Energy services firm Petrofac will take a £43 million hit on the sale of its stake in a major North Sea project to Ithaca in a move aimed at reducing its debt.
The group, a major employer in Scotland, has agreed to sell its 20 per cent stake in the Greater Stella area development and its 25 per cent interest in a floating rig in a deal worth up to £227m.
Under the disposal agreement, Ithaca will pay £113m on completion of the deal and a further £93m between 2020 and 2023. The remainder will be paid depending on performance.
But Petrofac estimates that the transaction will result in an impairment charge of £43m.
Proceeds from the sale will be used to reduce gross debt, Petrofac said, adding that the deal is dependent on Ithaca also acquiring Dyas UK’s 25 per cent stake in the same Greater Stella area.
Petrofac chief executive Ayman Asfari said: “This disposal marks a further milestone in our journey back to a capital-light business and, along with recently-agreed transactions in Mexico and Tunisia, marks the significant progress we are making on our stated strategy.”
Next Wednesday Petrofac, which in June said it was seeing “early signs of recovery” in the UK North Sea, releases half-year results and analyst George Salmon of Hargreaves Lansdown said the spotlight will be on the latest state of play with its order book.
“A lack of new contract wins means the pipeline of upcoming work is starting to dwindle,” he said.
“An improving oil price is one factor in Petrofac’s favour, and it’s encouraging to see a handful of new wins in recent weeks.
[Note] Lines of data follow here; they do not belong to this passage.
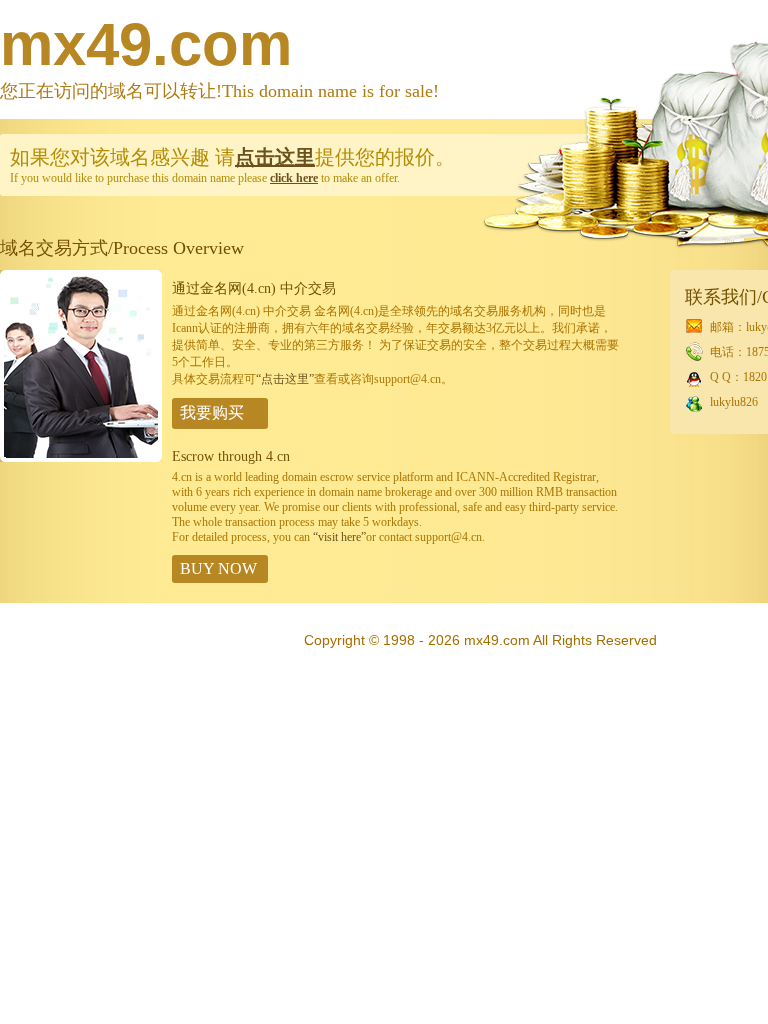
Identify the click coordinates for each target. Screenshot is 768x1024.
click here (294, 178)
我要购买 (212, 412)
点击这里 (275, 157)
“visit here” (339, 537)
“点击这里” (285, 379)
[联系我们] (81, 458)
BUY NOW (218, 568)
However, investors will want reassurance there’s more to follow the new business that’s come in so far.”
US investment bank Jefferies last week downgraded its rating on Petrofac to “hold” from “buy”, over the pace of major contract wins.
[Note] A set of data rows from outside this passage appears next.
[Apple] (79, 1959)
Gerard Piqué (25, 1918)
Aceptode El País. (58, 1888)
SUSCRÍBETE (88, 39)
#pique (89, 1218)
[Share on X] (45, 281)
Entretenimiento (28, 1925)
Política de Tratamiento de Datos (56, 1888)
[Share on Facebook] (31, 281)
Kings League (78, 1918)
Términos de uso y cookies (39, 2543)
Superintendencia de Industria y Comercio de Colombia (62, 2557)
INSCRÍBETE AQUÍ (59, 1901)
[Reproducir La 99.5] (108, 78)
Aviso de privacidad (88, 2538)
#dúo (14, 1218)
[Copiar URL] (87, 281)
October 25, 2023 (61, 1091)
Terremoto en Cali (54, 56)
Although the company has secured a number of contracts this year, the broker said there had not yet been any very large “anchor” projects. The company has said that a number of major contracts could be awarded in the third or fourth quarter of the year.
Petrofac is currently facing a Serious Fraud Office probe into claims that it secured contracts in Kazakhstan through a corrupt middleman.